» Data to use
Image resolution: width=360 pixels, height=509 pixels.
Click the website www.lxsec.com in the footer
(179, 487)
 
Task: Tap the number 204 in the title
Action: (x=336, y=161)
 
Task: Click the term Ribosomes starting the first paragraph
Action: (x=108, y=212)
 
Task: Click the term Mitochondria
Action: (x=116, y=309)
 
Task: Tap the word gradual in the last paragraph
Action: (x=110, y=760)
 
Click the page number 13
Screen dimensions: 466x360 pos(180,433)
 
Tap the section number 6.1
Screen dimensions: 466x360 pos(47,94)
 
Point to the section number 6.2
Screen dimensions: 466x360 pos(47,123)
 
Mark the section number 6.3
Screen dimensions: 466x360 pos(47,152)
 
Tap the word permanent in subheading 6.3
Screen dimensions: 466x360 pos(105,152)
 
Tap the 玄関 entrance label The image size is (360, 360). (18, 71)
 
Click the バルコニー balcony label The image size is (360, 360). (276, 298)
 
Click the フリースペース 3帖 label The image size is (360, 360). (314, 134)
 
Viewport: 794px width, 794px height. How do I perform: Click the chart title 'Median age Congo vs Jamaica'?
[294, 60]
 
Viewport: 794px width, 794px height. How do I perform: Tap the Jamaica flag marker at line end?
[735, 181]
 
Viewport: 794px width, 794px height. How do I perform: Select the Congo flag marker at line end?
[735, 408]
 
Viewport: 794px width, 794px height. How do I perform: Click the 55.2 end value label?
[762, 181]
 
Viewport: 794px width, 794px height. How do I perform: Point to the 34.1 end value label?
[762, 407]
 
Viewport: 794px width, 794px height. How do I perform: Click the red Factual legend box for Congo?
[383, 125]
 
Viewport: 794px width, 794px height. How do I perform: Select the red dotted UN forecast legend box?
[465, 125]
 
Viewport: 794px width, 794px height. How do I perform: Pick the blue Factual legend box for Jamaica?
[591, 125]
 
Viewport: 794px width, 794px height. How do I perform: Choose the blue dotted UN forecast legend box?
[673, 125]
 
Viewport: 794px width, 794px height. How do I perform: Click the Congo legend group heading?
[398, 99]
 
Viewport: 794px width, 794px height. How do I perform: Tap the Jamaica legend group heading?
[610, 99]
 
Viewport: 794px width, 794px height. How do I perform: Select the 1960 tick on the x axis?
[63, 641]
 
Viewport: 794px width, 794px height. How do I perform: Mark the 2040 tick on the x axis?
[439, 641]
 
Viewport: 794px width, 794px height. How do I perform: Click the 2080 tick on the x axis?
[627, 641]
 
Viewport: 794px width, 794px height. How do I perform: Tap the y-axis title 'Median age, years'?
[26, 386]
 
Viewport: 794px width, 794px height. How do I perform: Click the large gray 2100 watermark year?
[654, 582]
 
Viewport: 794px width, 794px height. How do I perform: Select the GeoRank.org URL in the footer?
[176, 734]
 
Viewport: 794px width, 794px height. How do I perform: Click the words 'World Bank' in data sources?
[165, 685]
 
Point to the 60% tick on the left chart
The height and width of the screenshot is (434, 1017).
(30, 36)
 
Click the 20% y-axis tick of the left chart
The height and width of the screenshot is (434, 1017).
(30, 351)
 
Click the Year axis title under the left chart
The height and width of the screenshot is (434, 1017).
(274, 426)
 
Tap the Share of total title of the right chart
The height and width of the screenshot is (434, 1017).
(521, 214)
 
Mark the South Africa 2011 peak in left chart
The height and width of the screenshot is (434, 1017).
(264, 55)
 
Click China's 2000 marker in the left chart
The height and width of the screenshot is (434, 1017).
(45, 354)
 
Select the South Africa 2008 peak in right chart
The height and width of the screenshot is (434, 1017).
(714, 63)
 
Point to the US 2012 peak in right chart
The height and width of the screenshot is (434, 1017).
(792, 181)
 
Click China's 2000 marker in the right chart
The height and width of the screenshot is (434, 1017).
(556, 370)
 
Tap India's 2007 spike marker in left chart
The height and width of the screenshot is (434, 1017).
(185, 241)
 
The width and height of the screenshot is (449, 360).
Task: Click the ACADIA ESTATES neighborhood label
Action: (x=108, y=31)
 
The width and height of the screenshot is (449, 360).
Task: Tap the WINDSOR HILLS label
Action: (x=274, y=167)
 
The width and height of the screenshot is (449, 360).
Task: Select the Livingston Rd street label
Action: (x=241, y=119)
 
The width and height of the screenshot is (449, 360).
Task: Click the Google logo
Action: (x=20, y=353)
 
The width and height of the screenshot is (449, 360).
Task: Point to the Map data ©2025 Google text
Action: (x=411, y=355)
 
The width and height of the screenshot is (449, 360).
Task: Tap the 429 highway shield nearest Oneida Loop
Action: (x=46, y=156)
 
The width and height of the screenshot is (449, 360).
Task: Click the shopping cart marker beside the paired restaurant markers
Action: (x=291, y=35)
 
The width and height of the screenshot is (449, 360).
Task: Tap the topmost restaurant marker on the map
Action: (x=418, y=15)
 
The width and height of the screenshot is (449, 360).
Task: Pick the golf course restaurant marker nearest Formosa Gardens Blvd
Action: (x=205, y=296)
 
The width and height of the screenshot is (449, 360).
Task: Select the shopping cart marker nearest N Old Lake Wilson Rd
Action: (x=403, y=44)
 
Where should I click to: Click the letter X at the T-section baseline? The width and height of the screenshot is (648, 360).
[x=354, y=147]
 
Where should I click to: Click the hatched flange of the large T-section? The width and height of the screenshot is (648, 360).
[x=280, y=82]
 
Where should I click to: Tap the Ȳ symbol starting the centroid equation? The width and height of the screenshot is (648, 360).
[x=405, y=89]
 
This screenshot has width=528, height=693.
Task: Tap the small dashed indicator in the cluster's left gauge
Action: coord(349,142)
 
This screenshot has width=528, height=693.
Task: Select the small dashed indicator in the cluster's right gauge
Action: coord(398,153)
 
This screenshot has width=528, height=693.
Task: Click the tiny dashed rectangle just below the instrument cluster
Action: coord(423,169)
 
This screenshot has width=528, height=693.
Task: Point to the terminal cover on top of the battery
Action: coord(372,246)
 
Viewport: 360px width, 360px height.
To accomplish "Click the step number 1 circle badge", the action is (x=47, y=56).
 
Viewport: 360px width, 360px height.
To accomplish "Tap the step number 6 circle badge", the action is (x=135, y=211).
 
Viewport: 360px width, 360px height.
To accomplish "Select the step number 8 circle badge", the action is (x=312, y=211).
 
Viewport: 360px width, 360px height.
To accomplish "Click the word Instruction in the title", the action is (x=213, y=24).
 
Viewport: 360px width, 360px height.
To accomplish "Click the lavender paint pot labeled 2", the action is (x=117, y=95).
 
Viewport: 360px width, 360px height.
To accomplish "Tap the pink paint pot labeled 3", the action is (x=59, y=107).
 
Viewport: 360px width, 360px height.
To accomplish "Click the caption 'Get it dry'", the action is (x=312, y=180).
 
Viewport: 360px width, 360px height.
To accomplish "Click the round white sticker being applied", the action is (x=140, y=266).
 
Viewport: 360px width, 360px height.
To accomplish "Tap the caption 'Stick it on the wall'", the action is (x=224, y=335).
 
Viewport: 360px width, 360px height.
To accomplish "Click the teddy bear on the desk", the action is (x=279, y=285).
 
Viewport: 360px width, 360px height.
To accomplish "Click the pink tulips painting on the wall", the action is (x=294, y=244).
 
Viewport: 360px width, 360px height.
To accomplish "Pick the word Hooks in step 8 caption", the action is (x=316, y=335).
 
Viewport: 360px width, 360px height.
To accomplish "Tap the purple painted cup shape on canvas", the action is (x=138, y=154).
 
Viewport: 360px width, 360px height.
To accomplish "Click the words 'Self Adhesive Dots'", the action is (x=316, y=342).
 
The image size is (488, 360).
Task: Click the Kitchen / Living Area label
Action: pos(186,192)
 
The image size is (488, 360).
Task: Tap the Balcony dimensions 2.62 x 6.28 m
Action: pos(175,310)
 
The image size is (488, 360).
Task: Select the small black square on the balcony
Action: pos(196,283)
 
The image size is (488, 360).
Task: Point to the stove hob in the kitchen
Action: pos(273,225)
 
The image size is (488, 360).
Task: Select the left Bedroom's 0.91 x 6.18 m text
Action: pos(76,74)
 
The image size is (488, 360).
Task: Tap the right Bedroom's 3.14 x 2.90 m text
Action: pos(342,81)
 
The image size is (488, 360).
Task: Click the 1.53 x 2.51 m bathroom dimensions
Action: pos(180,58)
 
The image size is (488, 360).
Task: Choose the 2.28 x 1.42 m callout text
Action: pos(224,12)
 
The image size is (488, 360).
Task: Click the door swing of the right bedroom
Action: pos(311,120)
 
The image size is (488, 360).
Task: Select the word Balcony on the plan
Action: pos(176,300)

» Short exercise
Display every line of the data above that contains the word "words".

» Answer in full
Viewport: 794px width, 794px height. How do I perform: Click the words 'World Bank' in data sources?
To accomplish "Click the words 'Self Adhesive Dots'", the action is (x=316, y=342).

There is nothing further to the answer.